# TO DO
Show all lines containing "link" from the data below.

━━ DATA PROVIDED

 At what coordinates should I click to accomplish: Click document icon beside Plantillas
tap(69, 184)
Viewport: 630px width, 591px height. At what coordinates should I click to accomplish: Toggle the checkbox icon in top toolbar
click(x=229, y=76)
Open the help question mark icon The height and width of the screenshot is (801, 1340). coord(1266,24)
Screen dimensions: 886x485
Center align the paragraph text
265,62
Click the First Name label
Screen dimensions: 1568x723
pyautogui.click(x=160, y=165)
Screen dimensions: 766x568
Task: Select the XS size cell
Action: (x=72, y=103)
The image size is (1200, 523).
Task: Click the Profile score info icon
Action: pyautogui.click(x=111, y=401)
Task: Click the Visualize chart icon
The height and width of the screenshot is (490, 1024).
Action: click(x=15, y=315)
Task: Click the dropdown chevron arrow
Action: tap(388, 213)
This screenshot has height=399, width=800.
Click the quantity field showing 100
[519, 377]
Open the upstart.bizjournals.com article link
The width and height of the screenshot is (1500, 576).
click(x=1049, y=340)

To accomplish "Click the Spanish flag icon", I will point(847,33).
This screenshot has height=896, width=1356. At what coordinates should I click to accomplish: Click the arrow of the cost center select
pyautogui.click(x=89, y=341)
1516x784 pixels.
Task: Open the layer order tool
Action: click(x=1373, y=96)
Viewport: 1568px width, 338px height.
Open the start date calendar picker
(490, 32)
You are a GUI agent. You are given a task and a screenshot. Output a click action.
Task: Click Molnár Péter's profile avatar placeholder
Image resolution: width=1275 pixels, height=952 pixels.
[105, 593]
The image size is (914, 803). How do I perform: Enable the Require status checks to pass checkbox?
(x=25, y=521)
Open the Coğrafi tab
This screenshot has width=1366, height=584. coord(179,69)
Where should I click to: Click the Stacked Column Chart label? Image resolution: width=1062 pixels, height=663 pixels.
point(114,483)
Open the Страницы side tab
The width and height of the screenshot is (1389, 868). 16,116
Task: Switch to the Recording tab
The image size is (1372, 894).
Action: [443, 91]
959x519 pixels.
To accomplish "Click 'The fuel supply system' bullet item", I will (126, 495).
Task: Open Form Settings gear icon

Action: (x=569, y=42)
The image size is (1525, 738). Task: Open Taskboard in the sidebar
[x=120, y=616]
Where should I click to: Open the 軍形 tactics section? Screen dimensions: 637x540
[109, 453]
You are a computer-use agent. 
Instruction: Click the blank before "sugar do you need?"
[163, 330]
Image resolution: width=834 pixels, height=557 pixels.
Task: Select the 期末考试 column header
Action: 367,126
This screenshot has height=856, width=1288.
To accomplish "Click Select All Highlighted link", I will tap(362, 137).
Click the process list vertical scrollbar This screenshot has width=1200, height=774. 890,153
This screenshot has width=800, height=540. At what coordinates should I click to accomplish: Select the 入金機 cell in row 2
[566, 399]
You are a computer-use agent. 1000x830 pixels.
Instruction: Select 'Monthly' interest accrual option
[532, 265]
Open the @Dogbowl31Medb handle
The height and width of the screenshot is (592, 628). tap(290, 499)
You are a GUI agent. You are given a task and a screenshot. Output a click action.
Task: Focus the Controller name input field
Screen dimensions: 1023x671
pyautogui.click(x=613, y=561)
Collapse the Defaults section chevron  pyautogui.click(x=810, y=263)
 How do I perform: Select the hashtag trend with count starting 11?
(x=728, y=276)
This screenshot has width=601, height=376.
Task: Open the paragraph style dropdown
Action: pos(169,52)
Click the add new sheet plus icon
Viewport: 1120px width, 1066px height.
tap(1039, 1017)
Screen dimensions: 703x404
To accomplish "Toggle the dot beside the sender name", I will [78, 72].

━━━━

# ANSWER BOX
Open the upstart.bizjournals.com article link
To accomplish "Click Select All Highlighted link", I will tap(362, 137).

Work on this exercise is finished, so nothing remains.